What professional resources do you rely on to stay active and engaged with your field?
I am very active in professional organizations, specifically OSA and SPIE, which has helped tremendously in growing my professional network. I also frequently attend professional conferences to learn about the current status of my research field and to meet with old and new colleagues.
What tips do you have for effective collaboration in your field?
Collaboration is key in this day and age. I have built a successful collaboration network through my own initiative and efforts to contact relevant researchers who I knew were productive themselves, and to set up meetings with them. As a junior person, I had to be willing to do the hard work, but it has paid off. It is important to recognize that, just as in personal friendships, it is important to surround yourself with other successful researchers professionally; that is the only way to be successful yourself. So pick your collaborators wisely.
What is one piece of advice that you wish you were given as a student/early in your career?

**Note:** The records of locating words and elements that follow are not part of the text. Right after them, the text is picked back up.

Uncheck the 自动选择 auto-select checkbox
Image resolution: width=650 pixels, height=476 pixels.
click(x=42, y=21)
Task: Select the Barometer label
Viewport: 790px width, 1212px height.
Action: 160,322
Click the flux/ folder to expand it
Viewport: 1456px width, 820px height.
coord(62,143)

I wish I was told early in my career that it is okay to fail. I used to get discouraged easily, but with time I realized that failure is part of the process. It is important to try and try again. Most successful people do the same.
What have you learned by being a mentor to others, and what have you learned from mentors who helped shepherd your career?

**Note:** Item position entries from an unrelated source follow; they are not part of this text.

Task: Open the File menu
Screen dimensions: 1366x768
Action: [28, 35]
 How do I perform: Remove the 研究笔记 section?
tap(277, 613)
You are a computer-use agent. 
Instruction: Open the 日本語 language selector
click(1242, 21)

I have learned that while being either a mentee or a mentor, it is important to respect the other person and help without expecting a favor in return. My favorite mentors were those with whom I felt respected, and I give this forward to my mentees. I clearly see the benefits of it, where my mentees’ self-confidence grows as they observe that I am treating them as an equal and challenging them as I would challenge a colleague. This self-confidence leads them to achieve amazing things that I am really proud of.
What are daily habits that help you to be successful?

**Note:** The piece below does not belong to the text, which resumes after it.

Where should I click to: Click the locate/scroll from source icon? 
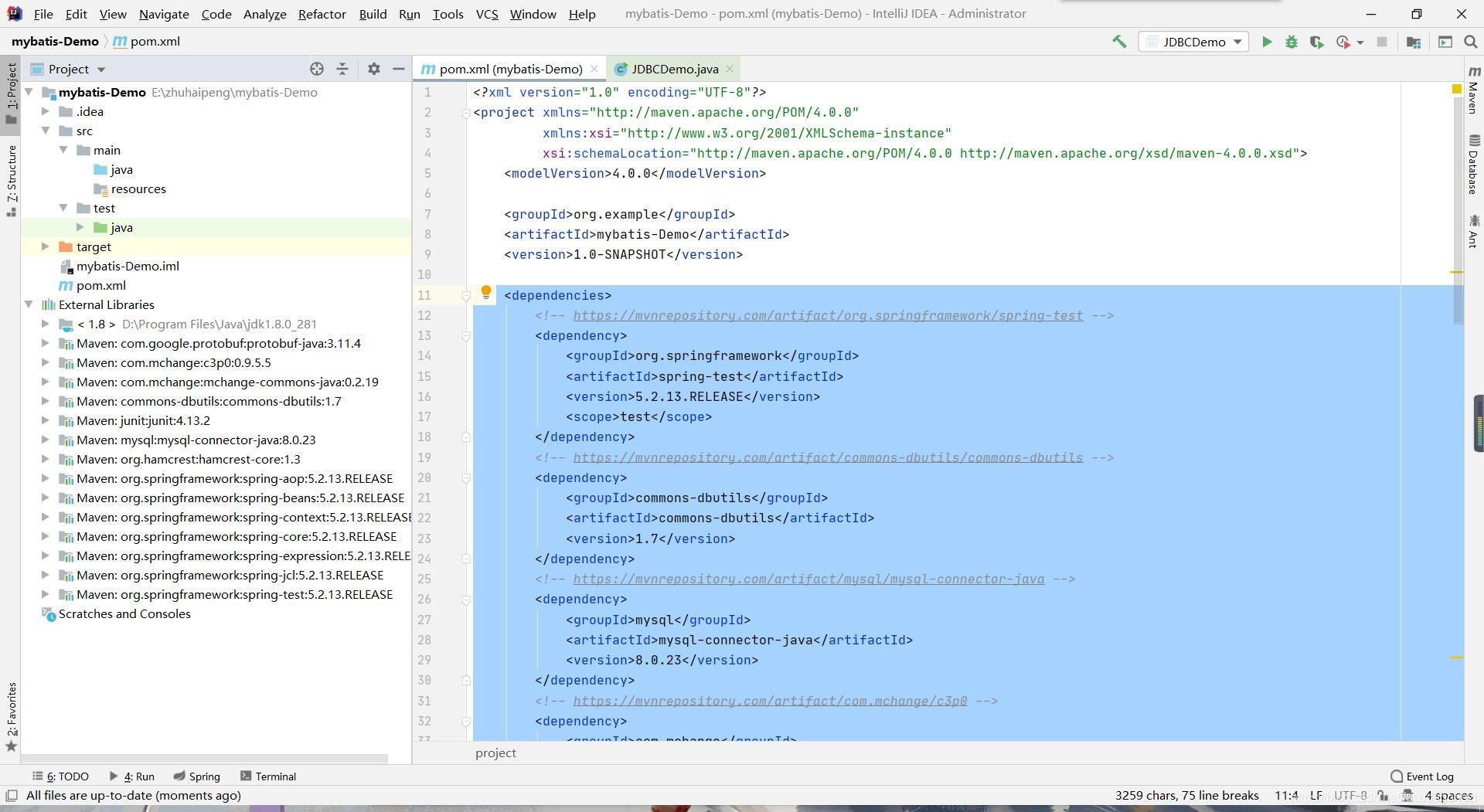(x=317, y=69)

I think being organized and delegating tasks as needed helps me be successful. It is important to work hard but also to work smart, and the latter involves organization and the ability to delegate effectively.
At this point in your career, what are you most looking forward to next?
At this point in my career, I have no plans of slowing down and I look forward to seeing what my career brings. I have a vision of where I want to be, and I am hopeful that I will get to that point, however challenging the path may be.
If you weren’t in the sciences, what would be your dream career?
I would have liked to be a commercial pilot, so that I can travel the world while also doing my job. I have the travel bug and love exploring new cultures, countries, people, etc.